━━ Extracted entries ━━
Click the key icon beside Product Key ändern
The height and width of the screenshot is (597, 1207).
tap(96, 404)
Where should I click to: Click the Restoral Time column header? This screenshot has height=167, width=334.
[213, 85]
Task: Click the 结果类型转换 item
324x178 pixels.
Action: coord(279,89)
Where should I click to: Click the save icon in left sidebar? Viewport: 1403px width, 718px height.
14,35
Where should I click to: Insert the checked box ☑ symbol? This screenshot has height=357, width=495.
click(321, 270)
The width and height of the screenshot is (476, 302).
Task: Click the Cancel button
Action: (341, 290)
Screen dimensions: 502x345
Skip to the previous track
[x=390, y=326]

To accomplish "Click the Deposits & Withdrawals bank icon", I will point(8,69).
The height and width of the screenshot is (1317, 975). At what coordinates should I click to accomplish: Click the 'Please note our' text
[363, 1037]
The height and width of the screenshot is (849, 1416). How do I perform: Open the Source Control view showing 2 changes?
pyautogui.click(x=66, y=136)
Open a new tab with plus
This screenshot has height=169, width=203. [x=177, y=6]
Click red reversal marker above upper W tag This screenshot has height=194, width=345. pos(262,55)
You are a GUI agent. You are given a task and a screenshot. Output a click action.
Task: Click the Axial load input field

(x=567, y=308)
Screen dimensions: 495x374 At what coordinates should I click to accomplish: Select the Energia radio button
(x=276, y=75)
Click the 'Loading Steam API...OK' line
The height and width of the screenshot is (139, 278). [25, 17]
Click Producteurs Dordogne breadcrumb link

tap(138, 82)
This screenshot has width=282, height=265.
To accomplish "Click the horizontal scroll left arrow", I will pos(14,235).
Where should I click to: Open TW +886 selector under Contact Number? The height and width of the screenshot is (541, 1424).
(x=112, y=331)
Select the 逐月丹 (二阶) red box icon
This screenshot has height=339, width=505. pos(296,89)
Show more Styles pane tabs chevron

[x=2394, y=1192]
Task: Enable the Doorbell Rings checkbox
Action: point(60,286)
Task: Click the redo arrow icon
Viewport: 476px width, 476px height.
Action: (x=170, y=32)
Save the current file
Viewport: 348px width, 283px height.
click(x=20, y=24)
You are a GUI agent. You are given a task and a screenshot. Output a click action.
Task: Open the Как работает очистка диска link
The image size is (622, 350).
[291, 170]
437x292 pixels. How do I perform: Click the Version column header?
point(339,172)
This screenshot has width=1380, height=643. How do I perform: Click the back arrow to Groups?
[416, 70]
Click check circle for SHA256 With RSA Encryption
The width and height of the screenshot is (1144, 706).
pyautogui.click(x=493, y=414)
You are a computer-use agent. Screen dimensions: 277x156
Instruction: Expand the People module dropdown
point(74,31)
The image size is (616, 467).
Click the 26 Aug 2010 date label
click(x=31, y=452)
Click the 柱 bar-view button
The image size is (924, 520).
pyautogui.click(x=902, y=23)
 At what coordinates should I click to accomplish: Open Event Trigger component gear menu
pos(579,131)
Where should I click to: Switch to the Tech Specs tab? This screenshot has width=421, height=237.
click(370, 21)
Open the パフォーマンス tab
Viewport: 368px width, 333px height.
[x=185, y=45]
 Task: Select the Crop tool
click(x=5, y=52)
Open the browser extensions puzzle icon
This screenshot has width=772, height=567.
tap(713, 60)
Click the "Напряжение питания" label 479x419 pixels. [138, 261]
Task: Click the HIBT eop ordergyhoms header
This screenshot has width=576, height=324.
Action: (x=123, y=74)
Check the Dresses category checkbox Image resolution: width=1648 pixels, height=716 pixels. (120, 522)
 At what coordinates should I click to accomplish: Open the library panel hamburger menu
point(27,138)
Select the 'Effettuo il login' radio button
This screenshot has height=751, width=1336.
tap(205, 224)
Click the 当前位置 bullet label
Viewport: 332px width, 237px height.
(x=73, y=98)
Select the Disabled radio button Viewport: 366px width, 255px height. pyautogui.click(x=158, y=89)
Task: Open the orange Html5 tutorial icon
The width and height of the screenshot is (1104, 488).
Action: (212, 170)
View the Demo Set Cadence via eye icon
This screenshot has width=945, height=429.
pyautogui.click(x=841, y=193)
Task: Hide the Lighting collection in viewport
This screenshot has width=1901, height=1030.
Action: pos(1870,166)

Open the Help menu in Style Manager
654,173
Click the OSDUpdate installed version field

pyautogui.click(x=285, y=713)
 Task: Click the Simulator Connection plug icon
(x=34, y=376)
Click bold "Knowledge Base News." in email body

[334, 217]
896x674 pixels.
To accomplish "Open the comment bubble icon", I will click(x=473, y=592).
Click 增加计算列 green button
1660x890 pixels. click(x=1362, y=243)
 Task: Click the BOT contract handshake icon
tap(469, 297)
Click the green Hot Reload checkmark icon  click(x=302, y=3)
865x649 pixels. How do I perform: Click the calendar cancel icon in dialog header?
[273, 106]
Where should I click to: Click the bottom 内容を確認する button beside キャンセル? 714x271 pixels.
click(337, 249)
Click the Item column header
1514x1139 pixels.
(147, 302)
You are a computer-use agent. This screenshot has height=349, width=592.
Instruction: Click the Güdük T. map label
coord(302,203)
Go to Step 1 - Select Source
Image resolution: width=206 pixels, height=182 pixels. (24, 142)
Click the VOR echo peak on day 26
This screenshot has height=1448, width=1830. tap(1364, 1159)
━━━
Reproduce the rows above without alteration, starting at the line that contains "At what coordinates should I click to accomplish: Open Event" and ending at the line that contains "Select the Disabled", with both of those lines included.

 At what coordinates should I click to accomplish: Open Event Trigger component gear menu
pos(579,131)
Where should I click to: Switch to the Tech Specs tab? This screenshot has width=421, height=237.
click(370, 21)
Open the パフォーマンス tab
Viewport: 368px width, 333px height.
[x=185, y=45]
 Task: Select the Crop tool
click(x=5, y=52)
Open the browser extensions puzzle icon
This screenshot has width=772, height=567.
tap(713, 60)
Click the "Напряжение питания" label 479x419 pixels. [138, 261]
Task: Click the HIBT eop ordergyhoms header
This screenshot has width=576, height=324.
Action: (x=123, y=74)
Check the Dresses category checkbox Image resolution: width=1648 pixels, height=716 pixels. (120, 522)
 At what coordinates should I click to accomplish: Open the library panel hamburger menu
point(27,138)
Select the 'Effettuo il login' radio button
This screenshot has height=751, width=1336.
tap(205, 224)
Click the 当前位置 bullet label
Viewport: 332px width, 237px height.
(x=73, y=98)
Select the Disabled radio button Viewport: 366px width, 255px height. pyautogui.click(x=158, y=89)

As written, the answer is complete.